[[ Supplied information open ]]

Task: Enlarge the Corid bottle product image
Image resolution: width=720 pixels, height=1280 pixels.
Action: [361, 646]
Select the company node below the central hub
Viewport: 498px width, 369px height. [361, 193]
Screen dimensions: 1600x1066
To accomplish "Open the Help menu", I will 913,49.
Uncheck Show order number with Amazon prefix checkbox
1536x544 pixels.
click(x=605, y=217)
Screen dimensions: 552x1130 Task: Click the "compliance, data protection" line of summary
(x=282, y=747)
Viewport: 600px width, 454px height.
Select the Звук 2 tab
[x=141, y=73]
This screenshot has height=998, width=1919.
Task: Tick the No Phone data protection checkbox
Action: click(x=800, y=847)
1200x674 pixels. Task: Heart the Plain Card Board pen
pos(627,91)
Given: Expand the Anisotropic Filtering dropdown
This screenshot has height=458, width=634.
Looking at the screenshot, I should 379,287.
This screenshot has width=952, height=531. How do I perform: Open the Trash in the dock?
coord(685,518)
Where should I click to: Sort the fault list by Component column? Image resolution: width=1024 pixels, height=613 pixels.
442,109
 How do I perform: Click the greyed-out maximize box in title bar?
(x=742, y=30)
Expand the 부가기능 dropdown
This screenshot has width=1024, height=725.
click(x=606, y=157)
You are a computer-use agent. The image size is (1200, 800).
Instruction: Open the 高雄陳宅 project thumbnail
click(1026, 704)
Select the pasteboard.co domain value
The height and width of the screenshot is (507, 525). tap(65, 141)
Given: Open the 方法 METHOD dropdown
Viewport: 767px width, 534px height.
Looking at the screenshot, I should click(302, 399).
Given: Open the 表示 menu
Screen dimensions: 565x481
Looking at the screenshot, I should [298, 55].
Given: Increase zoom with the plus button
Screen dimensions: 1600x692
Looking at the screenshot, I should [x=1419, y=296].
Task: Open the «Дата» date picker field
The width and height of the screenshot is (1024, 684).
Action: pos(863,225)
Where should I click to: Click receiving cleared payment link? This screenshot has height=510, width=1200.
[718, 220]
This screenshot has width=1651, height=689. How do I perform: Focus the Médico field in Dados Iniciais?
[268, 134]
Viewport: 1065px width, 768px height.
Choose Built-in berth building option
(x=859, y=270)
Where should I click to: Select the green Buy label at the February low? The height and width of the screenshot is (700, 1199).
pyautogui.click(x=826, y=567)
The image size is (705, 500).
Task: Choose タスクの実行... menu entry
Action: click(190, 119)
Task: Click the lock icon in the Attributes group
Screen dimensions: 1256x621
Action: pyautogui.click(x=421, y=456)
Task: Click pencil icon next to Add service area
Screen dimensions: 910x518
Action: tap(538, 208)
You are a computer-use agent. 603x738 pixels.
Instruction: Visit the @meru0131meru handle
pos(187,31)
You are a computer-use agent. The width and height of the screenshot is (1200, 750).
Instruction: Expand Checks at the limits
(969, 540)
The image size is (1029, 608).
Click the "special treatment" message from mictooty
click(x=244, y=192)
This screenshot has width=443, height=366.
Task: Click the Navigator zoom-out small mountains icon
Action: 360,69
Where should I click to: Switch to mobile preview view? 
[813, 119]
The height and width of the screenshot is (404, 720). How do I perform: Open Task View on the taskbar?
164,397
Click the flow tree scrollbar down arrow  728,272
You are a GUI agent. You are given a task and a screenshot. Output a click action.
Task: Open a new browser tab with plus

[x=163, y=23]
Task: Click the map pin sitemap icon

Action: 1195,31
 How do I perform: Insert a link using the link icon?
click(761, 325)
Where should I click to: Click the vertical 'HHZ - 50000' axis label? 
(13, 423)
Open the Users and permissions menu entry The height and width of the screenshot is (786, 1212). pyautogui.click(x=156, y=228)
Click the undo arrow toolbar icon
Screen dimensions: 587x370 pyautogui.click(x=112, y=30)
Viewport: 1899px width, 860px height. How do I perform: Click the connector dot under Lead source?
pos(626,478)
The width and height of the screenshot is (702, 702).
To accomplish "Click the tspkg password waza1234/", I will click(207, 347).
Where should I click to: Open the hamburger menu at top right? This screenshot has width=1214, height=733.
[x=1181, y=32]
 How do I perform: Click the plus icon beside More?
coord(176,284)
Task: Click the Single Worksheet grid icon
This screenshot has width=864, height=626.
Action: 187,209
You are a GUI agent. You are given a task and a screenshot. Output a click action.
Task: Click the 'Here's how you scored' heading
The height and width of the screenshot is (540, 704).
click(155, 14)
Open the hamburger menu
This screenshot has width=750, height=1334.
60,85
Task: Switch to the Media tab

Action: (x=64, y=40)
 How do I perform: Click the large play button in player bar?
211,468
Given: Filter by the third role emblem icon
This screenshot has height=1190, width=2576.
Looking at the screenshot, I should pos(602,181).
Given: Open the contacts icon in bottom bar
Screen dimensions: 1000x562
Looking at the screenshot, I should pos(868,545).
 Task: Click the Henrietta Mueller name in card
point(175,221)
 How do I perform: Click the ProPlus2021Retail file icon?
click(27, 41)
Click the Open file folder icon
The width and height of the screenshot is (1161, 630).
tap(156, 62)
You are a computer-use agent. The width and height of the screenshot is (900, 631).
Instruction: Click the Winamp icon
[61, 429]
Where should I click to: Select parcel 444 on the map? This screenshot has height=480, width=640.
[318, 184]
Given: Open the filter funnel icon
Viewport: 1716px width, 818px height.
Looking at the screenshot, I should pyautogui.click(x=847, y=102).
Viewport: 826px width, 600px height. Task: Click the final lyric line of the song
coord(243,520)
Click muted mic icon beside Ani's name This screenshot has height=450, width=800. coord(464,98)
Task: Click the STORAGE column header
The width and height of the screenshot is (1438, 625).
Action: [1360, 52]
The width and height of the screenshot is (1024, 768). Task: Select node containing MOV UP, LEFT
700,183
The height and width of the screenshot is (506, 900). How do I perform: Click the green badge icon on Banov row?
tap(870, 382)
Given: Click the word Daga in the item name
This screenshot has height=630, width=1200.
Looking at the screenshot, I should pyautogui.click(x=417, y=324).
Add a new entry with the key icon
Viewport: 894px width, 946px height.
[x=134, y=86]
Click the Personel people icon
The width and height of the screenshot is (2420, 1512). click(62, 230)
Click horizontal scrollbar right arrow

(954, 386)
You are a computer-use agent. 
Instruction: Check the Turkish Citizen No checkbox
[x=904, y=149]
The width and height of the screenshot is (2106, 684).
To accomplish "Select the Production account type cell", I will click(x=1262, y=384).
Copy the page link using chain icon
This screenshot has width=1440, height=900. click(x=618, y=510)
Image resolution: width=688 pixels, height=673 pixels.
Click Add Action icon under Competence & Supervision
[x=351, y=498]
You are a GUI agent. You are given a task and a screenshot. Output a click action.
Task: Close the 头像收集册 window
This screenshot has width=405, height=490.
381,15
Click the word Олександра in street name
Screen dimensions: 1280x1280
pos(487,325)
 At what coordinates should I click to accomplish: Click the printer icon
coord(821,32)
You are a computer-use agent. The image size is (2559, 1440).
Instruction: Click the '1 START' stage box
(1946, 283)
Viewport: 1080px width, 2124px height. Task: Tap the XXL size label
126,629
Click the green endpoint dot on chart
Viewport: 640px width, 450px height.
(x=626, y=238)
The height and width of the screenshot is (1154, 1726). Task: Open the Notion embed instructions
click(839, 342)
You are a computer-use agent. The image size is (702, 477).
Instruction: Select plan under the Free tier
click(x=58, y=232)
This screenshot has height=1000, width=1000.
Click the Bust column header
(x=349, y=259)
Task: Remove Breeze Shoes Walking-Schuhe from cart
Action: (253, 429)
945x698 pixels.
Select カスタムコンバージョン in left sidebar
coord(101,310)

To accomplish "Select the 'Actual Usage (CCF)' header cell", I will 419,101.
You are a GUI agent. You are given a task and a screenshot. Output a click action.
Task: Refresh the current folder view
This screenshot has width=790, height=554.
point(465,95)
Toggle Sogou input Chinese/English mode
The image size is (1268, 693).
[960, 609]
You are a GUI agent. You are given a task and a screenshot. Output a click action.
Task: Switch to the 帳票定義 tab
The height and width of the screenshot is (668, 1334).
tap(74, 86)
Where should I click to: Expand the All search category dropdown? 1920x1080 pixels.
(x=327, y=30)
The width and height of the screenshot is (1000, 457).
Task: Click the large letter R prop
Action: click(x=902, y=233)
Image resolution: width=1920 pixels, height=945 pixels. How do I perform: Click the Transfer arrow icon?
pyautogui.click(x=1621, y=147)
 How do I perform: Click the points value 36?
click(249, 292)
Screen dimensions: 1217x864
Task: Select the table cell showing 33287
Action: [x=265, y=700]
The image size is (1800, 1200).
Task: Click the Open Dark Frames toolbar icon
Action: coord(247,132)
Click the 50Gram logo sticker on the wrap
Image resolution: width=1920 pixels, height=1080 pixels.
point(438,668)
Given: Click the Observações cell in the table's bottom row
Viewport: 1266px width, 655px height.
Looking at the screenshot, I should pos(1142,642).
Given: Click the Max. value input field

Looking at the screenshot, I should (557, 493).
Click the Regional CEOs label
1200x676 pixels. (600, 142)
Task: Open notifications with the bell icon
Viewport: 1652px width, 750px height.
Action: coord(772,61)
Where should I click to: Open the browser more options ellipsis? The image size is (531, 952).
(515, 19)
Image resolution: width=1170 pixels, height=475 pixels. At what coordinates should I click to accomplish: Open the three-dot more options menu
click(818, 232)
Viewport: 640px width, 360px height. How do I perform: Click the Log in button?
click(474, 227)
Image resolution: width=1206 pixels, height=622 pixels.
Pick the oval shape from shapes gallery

[[ Supplied information closed ]]

_Exercise goal_
Say how many lines above contain "computer", and give no words besides the number.

_Task output_
7